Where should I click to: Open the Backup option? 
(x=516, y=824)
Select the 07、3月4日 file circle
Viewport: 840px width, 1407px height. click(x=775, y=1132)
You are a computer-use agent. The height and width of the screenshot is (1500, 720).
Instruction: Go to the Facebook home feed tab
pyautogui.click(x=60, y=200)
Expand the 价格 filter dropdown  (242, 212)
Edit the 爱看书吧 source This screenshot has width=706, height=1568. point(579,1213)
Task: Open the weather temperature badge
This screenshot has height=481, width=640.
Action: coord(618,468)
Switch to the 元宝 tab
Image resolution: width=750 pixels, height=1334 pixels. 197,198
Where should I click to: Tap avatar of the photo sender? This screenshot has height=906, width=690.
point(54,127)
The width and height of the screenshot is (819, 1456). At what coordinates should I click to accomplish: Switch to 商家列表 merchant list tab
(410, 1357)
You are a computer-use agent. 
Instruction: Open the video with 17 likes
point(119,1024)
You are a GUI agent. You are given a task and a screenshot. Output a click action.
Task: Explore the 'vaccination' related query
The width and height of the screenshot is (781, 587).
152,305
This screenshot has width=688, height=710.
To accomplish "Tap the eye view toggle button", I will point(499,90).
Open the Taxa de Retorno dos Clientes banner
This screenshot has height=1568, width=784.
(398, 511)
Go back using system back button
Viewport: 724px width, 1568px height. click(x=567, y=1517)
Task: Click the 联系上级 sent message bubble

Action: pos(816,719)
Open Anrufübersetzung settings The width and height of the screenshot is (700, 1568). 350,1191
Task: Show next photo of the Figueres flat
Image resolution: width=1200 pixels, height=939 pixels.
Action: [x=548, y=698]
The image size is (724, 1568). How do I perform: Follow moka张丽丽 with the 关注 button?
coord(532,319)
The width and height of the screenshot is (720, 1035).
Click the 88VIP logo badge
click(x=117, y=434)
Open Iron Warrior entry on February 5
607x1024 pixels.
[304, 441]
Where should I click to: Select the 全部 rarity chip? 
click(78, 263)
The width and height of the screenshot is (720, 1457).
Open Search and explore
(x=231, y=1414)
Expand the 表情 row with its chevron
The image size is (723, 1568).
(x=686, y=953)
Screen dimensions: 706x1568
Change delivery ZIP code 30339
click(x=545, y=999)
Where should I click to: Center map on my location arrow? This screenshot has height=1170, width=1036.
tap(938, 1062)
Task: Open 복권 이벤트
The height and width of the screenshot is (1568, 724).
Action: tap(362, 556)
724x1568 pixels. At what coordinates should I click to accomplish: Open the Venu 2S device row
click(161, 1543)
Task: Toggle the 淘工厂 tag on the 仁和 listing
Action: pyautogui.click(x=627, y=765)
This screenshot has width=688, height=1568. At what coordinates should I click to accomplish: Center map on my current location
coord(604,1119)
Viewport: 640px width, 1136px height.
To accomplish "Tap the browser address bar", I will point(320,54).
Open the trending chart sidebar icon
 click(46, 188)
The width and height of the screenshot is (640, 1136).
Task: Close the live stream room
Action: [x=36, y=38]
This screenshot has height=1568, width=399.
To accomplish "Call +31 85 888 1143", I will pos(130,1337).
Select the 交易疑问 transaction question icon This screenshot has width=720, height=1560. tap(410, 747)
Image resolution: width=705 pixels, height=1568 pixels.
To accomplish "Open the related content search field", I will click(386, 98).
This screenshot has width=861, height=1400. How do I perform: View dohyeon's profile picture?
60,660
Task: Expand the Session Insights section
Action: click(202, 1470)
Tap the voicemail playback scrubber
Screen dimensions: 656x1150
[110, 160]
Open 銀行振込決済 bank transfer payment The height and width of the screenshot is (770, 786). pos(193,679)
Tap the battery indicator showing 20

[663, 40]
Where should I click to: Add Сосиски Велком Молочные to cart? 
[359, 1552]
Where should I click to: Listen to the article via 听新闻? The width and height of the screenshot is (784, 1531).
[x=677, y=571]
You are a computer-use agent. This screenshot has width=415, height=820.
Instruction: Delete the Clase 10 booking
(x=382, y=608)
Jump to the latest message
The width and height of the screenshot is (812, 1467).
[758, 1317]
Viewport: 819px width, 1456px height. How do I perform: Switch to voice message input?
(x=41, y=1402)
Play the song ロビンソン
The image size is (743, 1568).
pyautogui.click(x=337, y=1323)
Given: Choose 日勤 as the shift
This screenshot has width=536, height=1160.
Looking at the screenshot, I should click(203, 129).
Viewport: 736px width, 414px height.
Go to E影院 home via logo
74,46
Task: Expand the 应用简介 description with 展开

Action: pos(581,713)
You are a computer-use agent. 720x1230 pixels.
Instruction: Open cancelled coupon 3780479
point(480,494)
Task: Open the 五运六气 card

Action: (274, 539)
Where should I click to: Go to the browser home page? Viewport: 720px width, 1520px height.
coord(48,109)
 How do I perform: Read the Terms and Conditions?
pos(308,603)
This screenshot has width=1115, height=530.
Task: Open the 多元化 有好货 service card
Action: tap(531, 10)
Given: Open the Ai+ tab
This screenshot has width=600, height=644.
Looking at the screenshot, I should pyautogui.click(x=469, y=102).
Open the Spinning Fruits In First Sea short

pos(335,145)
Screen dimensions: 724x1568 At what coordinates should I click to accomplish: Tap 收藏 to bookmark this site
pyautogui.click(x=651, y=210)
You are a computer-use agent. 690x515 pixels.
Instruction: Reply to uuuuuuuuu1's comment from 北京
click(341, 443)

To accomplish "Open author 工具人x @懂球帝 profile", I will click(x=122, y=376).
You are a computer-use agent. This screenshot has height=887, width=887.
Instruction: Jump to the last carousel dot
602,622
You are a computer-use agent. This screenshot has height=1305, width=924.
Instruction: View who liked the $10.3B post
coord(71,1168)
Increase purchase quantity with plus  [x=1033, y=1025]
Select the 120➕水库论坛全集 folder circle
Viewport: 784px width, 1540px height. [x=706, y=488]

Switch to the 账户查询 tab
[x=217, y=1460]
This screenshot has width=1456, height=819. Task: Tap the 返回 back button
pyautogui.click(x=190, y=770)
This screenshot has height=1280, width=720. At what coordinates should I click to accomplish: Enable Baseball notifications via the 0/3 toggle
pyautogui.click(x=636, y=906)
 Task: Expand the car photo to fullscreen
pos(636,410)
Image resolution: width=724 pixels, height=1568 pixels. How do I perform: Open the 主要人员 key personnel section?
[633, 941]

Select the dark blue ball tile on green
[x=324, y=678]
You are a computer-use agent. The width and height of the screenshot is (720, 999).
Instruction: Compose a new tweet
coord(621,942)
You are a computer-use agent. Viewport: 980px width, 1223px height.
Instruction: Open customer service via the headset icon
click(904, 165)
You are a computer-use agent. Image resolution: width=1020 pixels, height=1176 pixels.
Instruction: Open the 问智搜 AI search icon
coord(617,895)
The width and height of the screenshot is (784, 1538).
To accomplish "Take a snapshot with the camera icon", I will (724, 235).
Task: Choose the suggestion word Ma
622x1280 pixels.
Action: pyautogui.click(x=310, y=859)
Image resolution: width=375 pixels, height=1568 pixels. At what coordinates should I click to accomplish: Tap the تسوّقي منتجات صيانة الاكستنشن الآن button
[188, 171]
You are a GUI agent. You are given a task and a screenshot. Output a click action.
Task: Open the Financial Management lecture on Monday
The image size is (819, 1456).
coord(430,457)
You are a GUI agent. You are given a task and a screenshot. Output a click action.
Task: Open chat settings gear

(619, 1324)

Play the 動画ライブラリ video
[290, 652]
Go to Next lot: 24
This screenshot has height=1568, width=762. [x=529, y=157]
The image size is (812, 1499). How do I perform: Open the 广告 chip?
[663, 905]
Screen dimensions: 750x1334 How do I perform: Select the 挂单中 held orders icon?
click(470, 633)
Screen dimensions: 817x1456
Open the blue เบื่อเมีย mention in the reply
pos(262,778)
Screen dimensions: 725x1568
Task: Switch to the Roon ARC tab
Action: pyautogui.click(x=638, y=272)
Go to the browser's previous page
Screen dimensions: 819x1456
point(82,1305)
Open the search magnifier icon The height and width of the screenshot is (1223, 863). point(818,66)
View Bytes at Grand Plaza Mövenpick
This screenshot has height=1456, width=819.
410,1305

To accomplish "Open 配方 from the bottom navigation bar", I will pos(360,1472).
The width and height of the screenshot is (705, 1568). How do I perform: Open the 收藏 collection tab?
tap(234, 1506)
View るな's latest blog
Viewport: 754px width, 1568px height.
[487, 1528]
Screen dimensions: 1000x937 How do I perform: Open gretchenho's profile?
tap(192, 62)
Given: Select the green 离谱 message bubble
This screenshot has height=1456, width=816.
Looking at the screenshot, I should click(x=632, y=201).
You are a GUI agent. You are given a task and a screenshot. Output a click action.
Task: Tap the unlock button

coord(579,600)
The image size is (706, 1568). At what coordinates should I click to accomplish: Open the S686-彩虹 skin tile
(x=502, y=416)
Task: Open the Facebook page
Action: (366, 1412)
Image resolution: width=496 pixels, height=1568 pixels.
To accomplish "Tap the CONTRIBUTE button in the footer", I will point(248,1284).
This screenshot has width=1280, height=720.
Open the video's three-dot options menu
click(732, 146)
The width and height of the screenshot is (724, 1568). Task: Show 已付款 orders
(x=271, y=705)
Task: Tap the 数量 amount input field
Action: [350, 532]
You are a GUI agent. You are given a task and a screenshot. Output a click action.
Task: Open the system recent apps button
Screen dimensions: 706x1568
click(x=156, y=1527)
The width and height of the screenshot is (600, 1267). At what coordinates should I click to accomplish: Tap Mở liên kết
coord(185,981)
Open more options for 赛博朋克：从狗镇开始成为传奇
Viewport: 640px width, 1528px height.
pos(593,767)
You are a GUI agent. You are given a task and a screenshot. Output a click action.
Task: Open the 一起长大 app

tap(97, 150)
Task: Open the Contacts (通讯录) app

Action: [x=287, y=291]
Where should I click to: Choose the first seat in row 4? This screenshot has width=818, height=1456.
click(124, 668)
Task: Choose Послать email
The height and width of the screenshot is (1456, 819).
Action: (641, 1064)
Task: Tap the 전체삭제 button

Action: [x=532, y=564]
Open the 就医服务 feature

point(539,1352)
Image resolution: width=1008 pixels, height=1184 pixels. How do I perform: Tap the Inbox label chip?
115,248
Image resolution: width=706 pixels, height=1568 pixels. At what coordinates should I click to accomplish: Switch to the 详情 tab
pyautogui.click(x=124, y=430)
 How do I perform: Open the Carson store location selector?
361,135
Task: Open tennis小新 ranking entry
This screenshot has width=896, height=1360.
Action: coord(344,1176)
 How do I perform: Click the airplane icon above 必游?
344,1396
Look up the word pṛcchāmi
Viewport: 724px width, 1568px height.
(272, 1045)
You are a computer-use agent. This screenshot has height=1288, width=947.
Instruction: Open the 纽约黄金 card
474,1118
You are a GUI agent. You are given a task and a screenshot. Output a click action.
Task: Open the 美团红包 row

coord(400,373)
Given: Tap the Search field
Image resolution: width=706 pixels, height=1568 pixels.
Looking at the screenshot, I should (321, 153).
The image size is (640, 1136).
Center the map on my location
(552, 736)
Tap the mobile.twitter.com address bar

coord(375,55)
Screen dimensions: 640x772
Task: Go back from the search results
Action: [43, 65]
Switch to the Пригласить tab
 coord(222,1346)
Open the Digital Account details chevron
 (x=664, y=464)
################
[INSTRUCTION]: Output the material from its first line through the line containing "click(78, 263)", both ends included, as a JSON list of strings with one string per line and blank lines omitted.

[RESPONSE TO THIS TASK]:
[
  "Where should I click to: Open the Backup option? ",
  "(x=516, y=824)",
  "Select the 07、3月4日 file circle",
  "Viewport: 840px width, 1407px height. click(x=775, y=1132)",
  "You are a computer-use agent. The height and width of the screenshot is (1500, 720).",
  "Instruction: Go to the Facebook home feed tab",
  "pyautogui.click(x=60, y=200)",
  "Expand the 价格 filter dropdown  (242, 212)",
  "Edit the 爱看书吧 source This screenshot has width=706, height=1568. point(579,1213)",
  "Task: Open the weather temperature badge",
  "This screenshot has height=481, width=640.",
  "Action: coord(618,468)",
  "Switch to the 元宝 tab",
  "Image resolution: width=750 pixels, height=1334 pixels. 197,198",
  "Where should I click to: Tap avatar of the photo sender? This screenshot has height=906, width=690.",
  "point(54,127)",
  "The width and height of the screenshot is (819, 1456). At what coordinates should I click to accomplish: Switch to 商家列表 merchant list tab",
  "(410, 1357)",
  "You are a computer-use agent. ",
  "Instruction: Open the video with 17 likes",
  "point(119,1024)",
  "You are a GUI agent. You are given a task and a screenshot. Output a click action.",
  "Task: Explore the 'vaccination' related query",
  "The width and height of the screenshot is (781, 587).",
  "152,305",
  "This screenshot has width=688, height=710.",
  "To accomplish \"Tap the eye view toggle button\", I will point(499,90).",
  "Open the Taxa de Retorno dos Clientes banner",
  "This screenshot has height=1568, width=784.",
  "(398, 511)",
  "Go back using system back button",
  "Viewport: 724px width, 1568px height. click(x=567, y=1517)",
  "Task: Click the 联系上级 sent message bubble",
  "Action: pos(816,719)",
  "Open Anrufübersetzung settings The width and height of the screenshot is (700, 1568). 350,1191",
  "Task: Show next photo of the Figueres flat",
  "Image resolution: width=1200 pixels, height=939 pixels.",
  "Action: [x=548, y=698]",
  "The image size is (724, 1568). How do I perform: Follow moka张丽丽 with the 关注 button?",
  "coord(532,319)",
  "The width and height of the screenshot is (720, 1035).",
  "Click the 88VIP logo badge",
  "click(x=117, y=434)",
  "Open Iron Warrior entry on February 5",
  "607x1024 pixels.",
  "[304, 441]",
  "Where should I click to: Select the 全部 rarity chip? ",
  "click(78, 263)"
]